With that in mind, I asked her if she would pick up a piece of black felt for me and I'd be happy to do it. I have a macro lens that would allow me to get very close to get all the detail and with the use of a couple of speedlights by remote, I would be able to light it with my camera so close.
Setup was simple - on the floor went the felt, on it, the coin and I would set my tripod to it's lowest height with the lens facing down, a remote trigger set up and 2 speedlights (flashes) on either side pointing at the ceiling to bounce light back down. Shooting was done in a matter of a half a dozen shots and then it was off to lightroom.
With the shots loaded into the catalog, I viewed the coin and was rather surprised at how it turned out.

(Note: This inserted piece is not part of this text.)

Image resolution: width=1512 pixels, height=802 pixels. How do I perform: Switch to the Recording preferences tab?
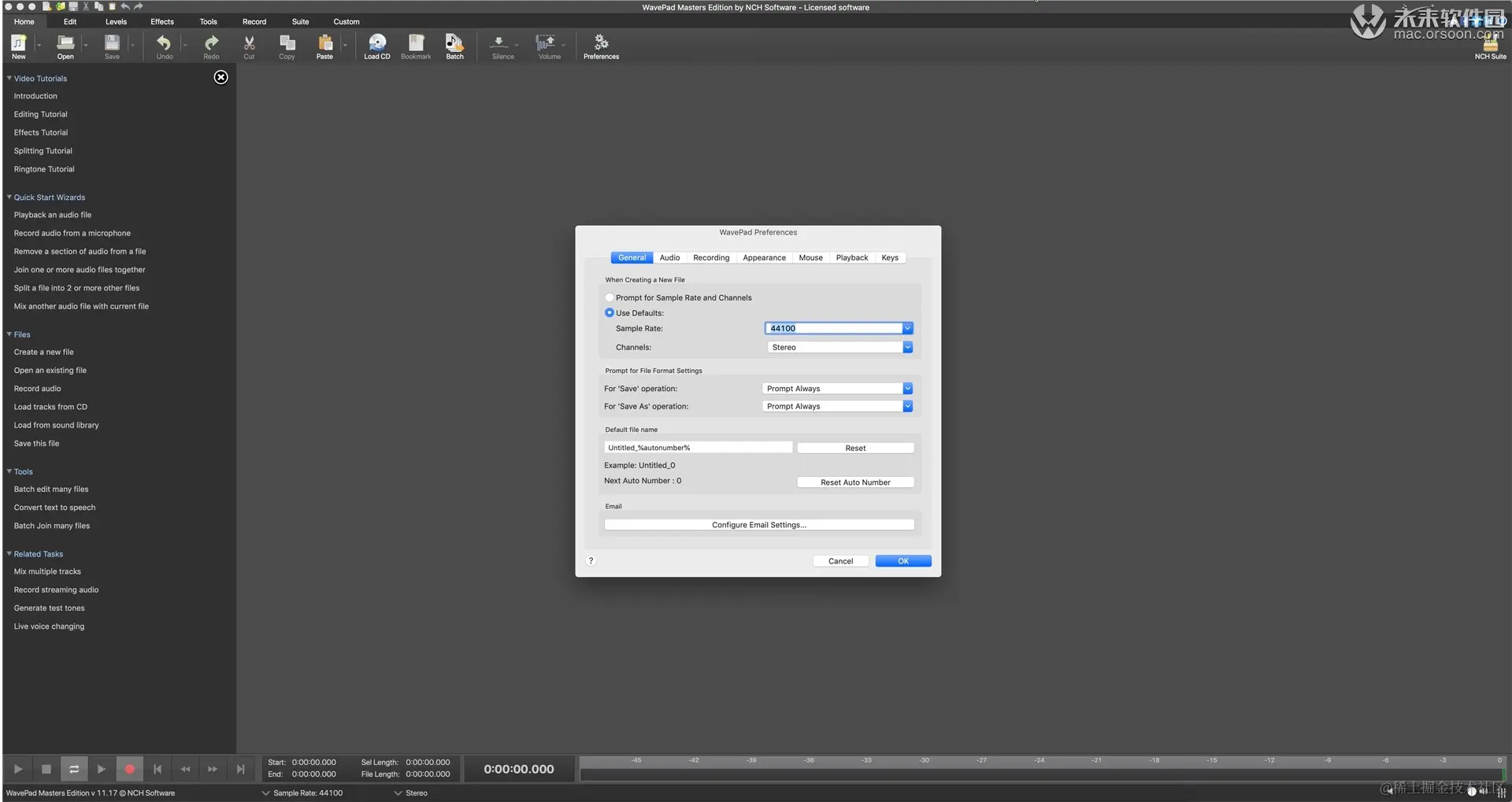[x=710, y=257]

In camera, the shot looked fine - a little light near the word Duty, but that would be easily fixable, however when I looked at the shot in Lightroom, I wasn't prepared for the imperfections. If you click the shot above, you'll see it in all it's glory, complete with scratches, dings, dents and paint flaws from the manufacturing process. This one was going to be a challenge. A couple of tiny changes with the Lightroom sliders and it was time to move it over to Photoshop.
Now it wasn't overly long into the job when the question crossed my mind - just how flawless does it need to be? Should there still be a few scratches? What about the background? Does felt really look how it should? Should it look like a photo of a coin or should it look like a picture. That last question was the one that drove me. It had to look like a photograph, not an artists computer-generated image. Once that was decided, that's how I would go forward.

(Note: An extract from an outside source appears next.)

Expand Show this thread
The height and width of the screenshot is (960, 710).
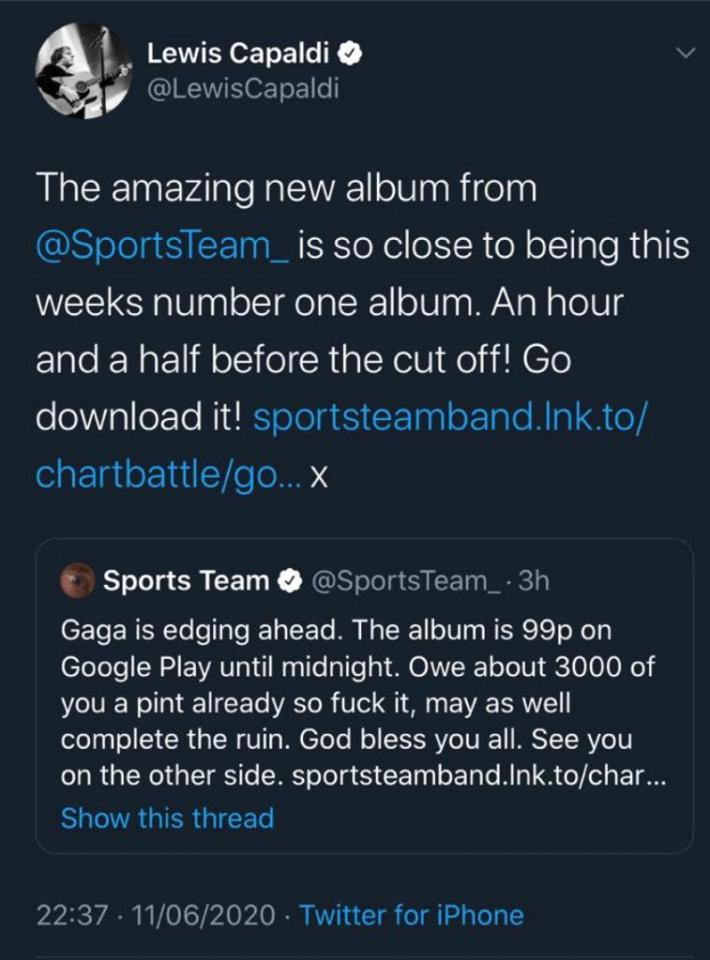click(167, 818)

But where to start? Thankfully, Photoshop has several tools in it's arsenal, and I bet there's probably a quicker way, but my best friend was the clone stamp tool. Taking a piece of the image that I liked and duplicating it - sort of like Copy/Paste. That would work for things like the scratches in the paint. Other bits could be fixed with the Spot Healing brush. This brush is a godsend - paint an area with a flaw, and Photoshop will change it into what it thinks you want. This was perfect for small scratches in the metal.
Eventually though, I found that I didn't like the reflections that were cast by the flash. It really accented flaws. I did my best with the clone tool to keep textures as much as possible but there were a great many times where the black just simply had to be black, so the paintbrush came out.
All tolled, after several breaks I found it took about 8 hours to get the coin to where I liked it. Paint flaws were fixed, dings were removed, scratches gone, blobs of paint were corrected and the felt background? It had to go. In the end, I left much of the reflection from the flash and did my best to make sure it still looked like a photo by leaving a few imperfections. At the end of the day, I'm very happy with how it turned out :)
In other news, thanks to three beautiful models helping me out, I have completed another photography assignment with my course at New York Institute of Photography and graduate to the 5th of 6 Units. I'm very excited about this one. It puts the basics behind you and puts you more into the real photographers shoes by requiring assignments for publications. Wish me luck!